**Exercise tasks:**
A – Switch "farmhouse" to "barn" in the Hannibal review and give the passage from "Having seen Lecter" up to and including "of his character.".
B – According to the Hannibal review, who plays Miriam Lass?

Having seen Lecter at his most vulnerable last week (wrists slashed and balancing on an old bucket with a noose around his neck), it was good to see the show's eponymous villain outmanoeuvring everyone. But it also seems that he's changing the game somewhat, perhaps because he's growing bored? He left dozens of clues on the fish-hooks that undoes the theory of there being a Chesapeake Ripper copycat, and in the episode's astonishing climax another clue led Jack to a remote farmhouse where he discovered none other than Miriam Lass (Anna Chlumsky) in a hole—the young FBI agent who was Jack's protégé, and whose apparent death (at Lecter's hand) has informed a lot of his character.

What does this mean going forward? Surely Miriam can point the finger at Lecter as her abductor, and the person who sawed her arm off? Why has Lecter been keeping her alive? Has Jack got a genuine break in the case, or did Lecter know they'd trace Miriam's whereabouts from tree bark? If so, why let them get to her? Has her mind been manipulated, similarly to Will Graham's, so she won't be able to tell them anything of any worth? This still all feels very risky from Lecter's perspective, but I guess he thrives on the thrill of outwitting people no matter how many chances he affords them.

The great thing about "Futamono" is how cleverly is seemed to progress the story down one path, only to backup and take us down another. My guess is that Chilton's going to remain wary of Lecter from hereon, but Jack's going to be sucked back into believing he's innocent (provided Miriam's memory of events aren't accurate or reliable after so many years in confinement). It also had some of that amazingly baroque imagery and messed up ideas Hannibal is unbeatable for: such as the murder victim whose dead body had become the trunk of a tree, and the shocking moment when Gideon was revealed to have had his leg amputated by Lecter... and then served it to eat at his captor's dinner table, which he did so he didn't appear weak. What's Lecter's plan for Gideon now, though? Lots of questions, and lots of clever changes to the direction of the season.

Asides
  • Did you catch Lecter mentioning he was once rudely woken up by a man conducting an early morning census? This was a nod to the famous line in Silence of the Lambs: "a census taker once tried to test me. I ate his liver with some fava beans and a nice Chianti".
  • If Miriam's actually been kept alive, then for what purpose? Lecter's m.o didn't seem to include keeping people captive for years, so why did he do that with Miriam? And if he does occasionally keep certain victims alive, is there a chance Abigail Hobbes isn't dead either? Her ear has been the only evidence she's been killed, similarly to how everyone believed Miriam was dead because her amputated arm was found.
  • How bad is Alana Bloom going to feel when she realises she not only turned her back on the innocent Will Graham, but also slept with the enemy under their noses?

**Material provided:**
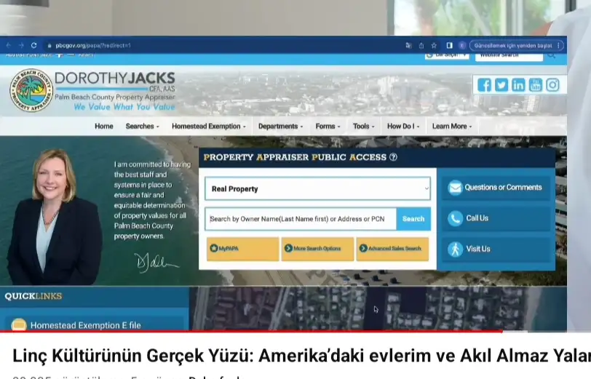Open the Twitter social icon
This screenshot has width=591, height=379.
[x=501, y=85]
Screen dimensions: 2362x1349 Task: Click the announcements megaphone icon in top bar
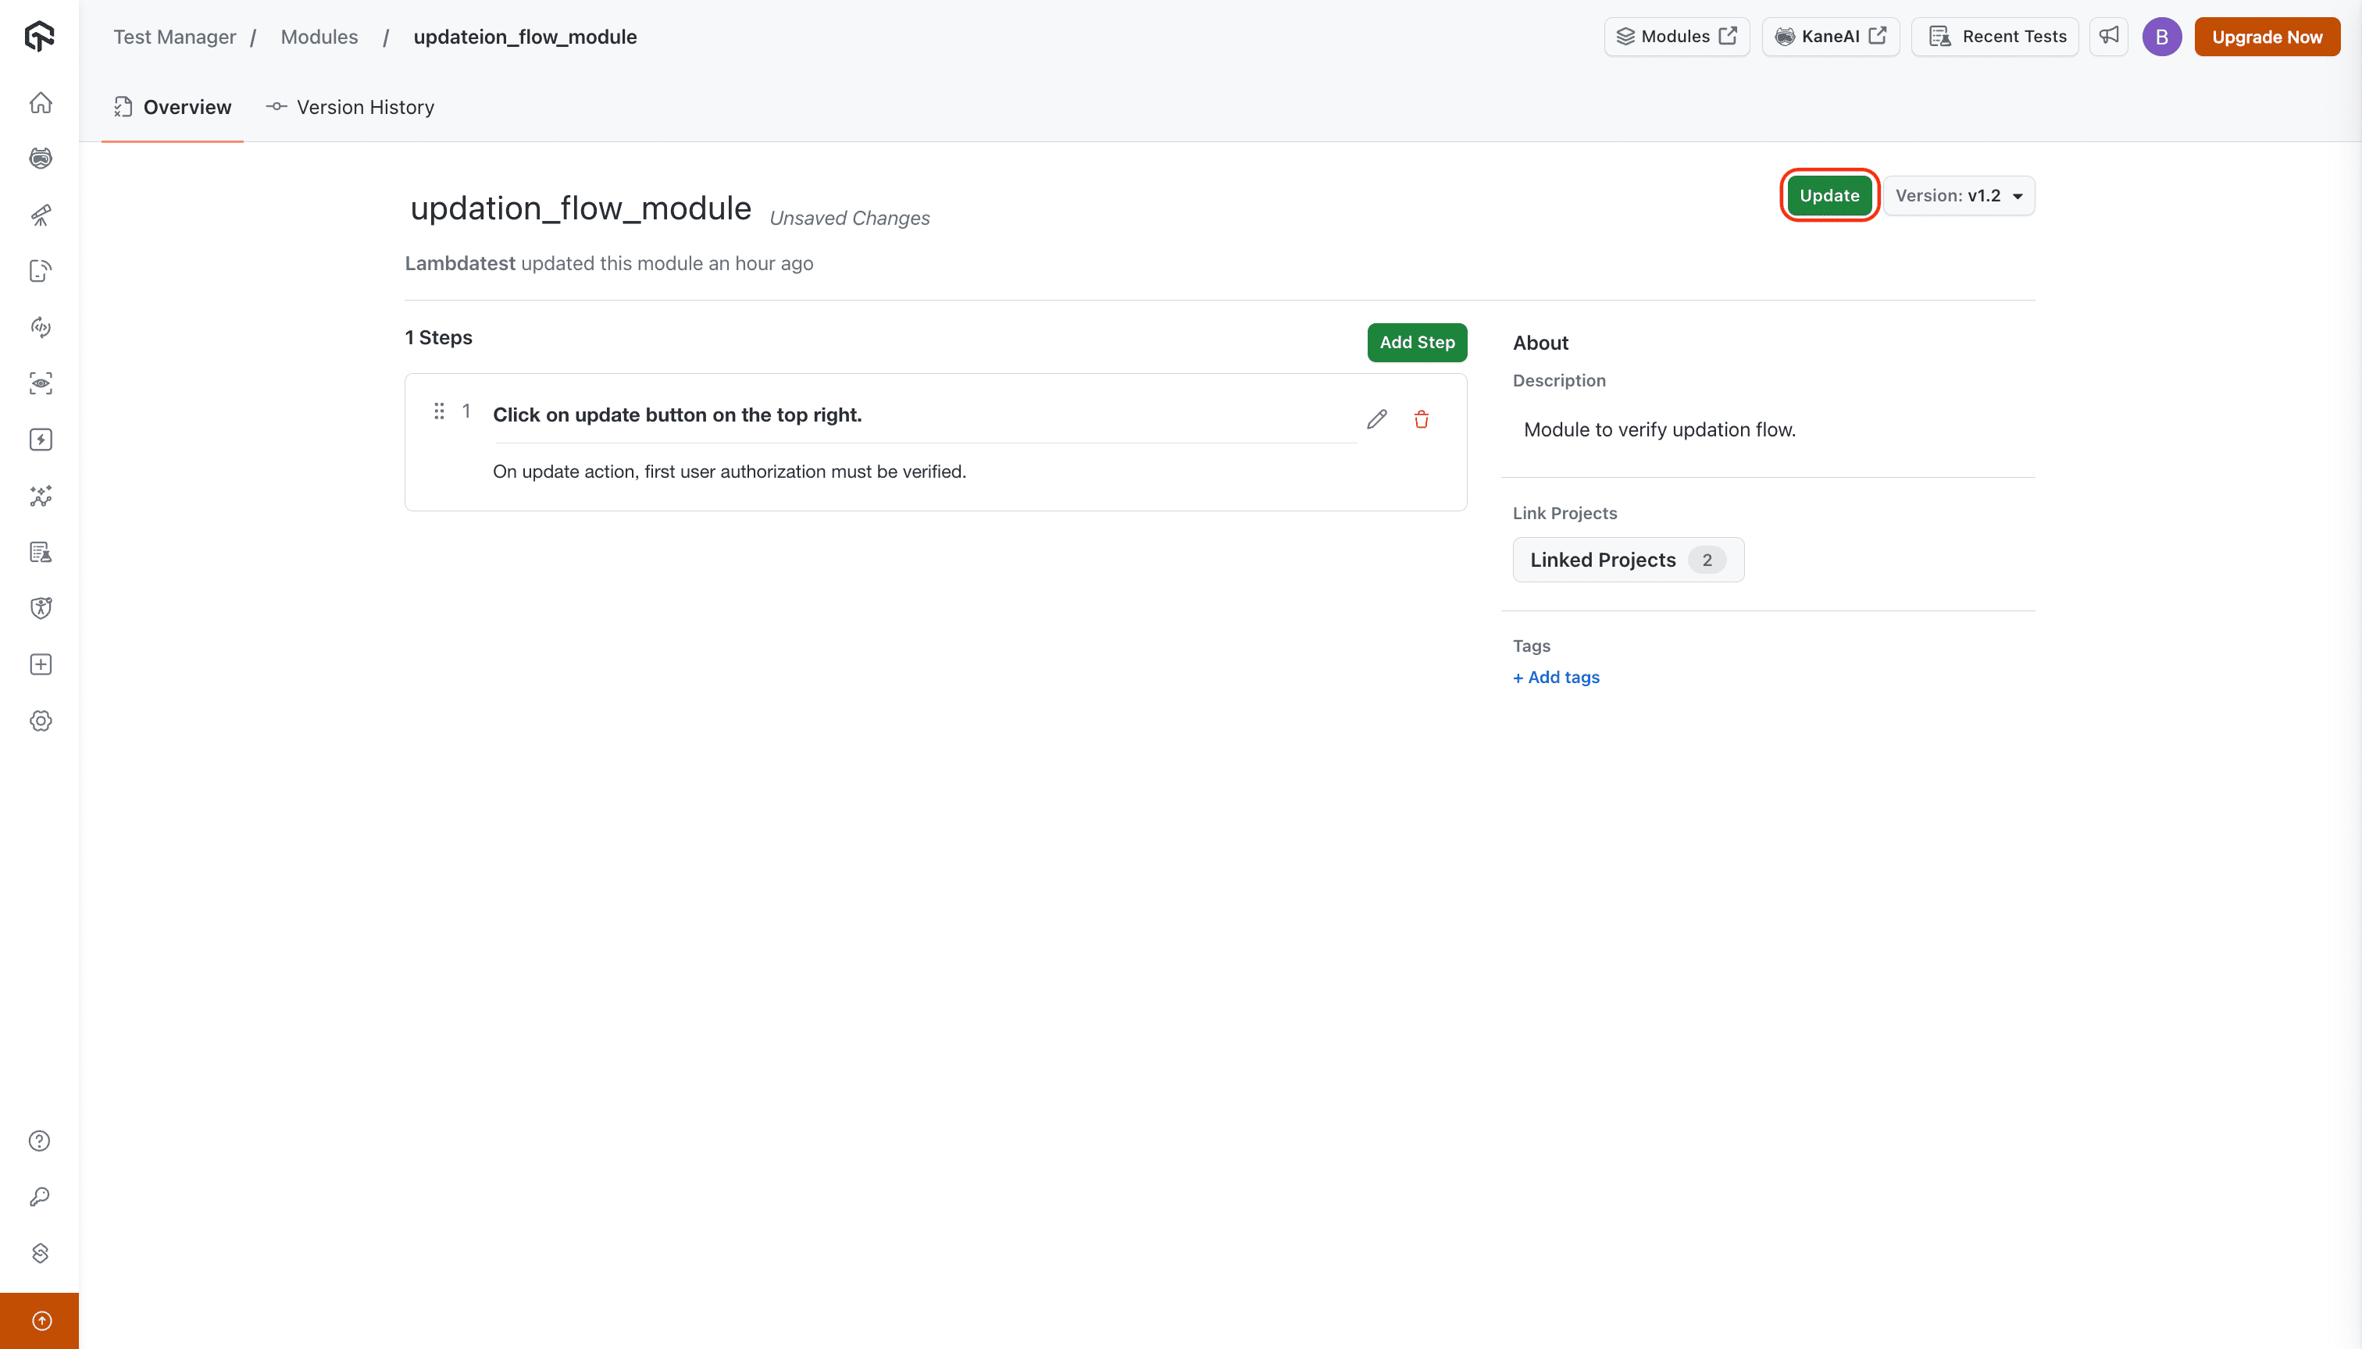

**Answers provided:**
A –
Having seen Lecter at his most vulnerable last week (wrists slashed and balancing on an old bucket with a noose around his neck), it was good to see the show's eponymous villain outmanoeuvring everyone. But it also seems that he's changing the game somewhat, perhaps because he's growing bored? He left dozens of clues on the fish-hooks that undoes the theory of there being a Chesapeake Ripper copycat, and in the episode's astonishing climax another clue led Jack to a remote barn where he discovered none other than Miriam Lass (Anna Chlumsky) in a hole—the young FBI agent who was Jack's protégé, and whose apparent death (at Lecter's hand) has informed a lot of his character.

B – Anna Chlumsky.